Today, PG&E’s license to operate the Potter Valley Project (PVP) expires. The Federal Energy Regulatory Commission (FERC) – the agency tasked with regulating hydropower projects – will now ask PG&E to surrender their license to operate the project and propose a plan to decommission it.
Located about fifteen miles northeast of Ukiah, the Potter Valley Project consists of two dams, a diversion tunnel and powerhouse on the mainstem Eel River. Project owner PG&E indicated they did not plan to re-license the dams in 2019. Shortly after that announcement, a coalition of local stakeholders dubbed the Two-Basin Partnership formed with the goal of developing a plan to acquire the project. Due to a lack of funding, the group recently stated it will not pursue such a plan. With no party willing to take over the aging, seismically vulnerable dams, the only remaining course of action is for PG&E to surrender the operating license for the project.
“For over 100 years, Eel River salmon and steelhead have been excluded from the river’s headwaters, which is some of the highest quality, most climate resilient habitat in the watershed,” said Alicia Hamann, Executive Director for Friends of the Eel River. “If PG&E and FERC move swiftly, we will have time to secure a future for the Eel River’s still-wild salmon and steelhead.”
Removing Scott and Cape Horn Dams would provide salmon, lamprey, and steelhead, including endangered summer steelhead, access to more than 280 miles of prime spawning and nursery habitat. Recent research by the National Marine Fisheries Service describes the area blocked by Scott Dam as containing significant amounts of habitat suitable for salmon and steelhead and a higher proportion of suitable habitat compared to most other areas in the Eel watershed – even in warm years.

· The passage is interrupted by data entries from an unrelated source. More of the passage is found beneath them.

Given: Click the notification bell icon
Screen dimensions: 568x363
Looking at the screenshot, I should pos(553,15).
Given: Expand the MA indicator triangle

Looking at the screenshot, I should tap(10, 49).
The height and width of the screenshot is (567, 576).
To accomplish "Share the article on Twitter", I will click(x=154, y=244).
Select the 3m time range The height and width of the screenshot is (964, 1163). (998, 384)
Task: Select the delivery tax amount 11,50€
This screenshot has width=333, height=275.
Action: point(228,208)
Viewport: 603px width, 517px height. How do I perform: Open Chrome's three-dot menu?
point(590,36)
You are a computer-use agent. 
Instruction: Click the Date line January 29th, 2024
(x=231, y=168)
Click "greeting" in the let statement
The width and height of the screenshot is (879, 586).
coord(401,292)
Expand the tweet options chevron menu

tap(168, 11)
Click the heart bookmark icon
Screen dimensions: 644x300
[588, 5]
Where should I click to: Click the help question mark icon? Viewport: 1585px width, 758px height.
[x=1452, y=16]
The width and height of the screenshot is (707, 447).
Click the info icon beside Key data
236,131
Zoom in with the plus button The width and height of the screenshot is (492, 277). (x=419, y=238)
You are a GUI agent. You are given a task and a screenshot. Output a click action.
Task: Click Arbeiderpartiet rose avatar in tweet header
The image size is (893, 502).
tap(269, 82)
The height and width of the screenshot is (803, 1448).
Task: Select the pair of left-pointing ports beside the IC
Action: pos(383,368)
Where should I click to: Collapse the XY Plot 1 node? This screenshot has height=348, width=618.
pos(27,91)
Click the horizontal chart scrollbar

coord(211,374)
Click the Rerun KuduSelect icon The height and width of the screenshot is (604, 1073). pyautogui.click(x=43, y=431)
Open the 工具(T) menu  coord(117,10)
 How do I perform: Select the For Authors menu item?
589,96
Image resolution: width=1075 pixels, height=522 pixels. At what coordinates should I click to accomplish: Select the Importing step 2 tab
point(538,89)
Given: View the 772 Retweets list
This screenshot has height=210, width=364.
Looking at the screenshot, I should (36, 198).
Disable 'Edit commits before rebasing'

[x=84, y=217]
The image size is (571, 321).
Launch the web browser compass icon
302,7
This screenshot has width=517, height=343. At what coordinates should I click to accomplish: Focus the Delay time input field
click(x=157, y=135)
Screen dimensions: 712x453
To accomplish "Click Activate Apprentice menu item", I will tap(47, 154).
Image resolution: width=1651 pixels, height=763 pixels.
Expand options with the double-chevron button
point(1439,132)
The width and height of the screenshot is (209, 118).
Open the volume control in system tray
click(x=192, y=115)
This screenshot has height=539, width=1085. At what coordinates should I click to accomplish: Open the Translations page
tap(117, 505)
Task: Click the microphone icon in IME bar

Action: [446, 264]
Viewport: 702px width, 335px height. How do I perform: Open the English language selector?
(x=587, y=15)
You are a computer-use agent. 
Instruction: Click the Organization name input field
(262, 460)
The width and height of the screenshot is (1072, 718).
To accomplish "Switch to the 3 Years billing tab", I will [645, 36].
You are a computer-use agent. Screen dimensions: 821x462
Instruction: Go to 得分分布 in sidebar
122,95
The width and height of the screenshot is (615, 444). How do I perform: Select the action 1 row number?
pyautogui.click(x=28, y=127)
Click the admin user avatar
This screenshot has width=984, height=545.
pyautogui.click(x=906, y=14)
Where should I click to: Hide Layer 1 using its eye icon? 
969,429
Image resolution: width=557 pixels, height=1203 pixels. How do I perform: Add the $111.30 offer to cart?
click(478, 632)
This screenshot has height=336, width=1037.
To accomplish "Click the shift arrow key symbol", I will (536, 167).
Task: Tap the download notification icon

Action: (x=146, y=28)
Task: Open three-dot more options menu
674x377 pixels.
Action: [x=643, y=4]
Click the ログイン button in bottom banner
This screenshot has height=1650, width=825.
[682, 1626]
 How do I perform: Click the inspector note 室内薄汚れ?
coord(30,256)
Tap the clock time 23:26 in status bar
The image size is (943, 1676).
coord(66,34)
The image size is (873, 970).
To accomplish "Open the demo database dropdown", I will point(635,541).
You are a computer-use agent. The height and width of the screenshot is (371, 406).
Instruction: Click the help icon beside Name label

The Eel is one of California’s largest and most remote watersheds. Much of the river offers high quality fishing and recreational opportunities and has been designated by both the state and federal governments as a wild and scenic river. Dam removal would make it the longest free flowing river in the state and would reconnect its headwaters in the Snow Mountain Wilderness to the coastal redwoods in Humboldt County.
Read our full press release here.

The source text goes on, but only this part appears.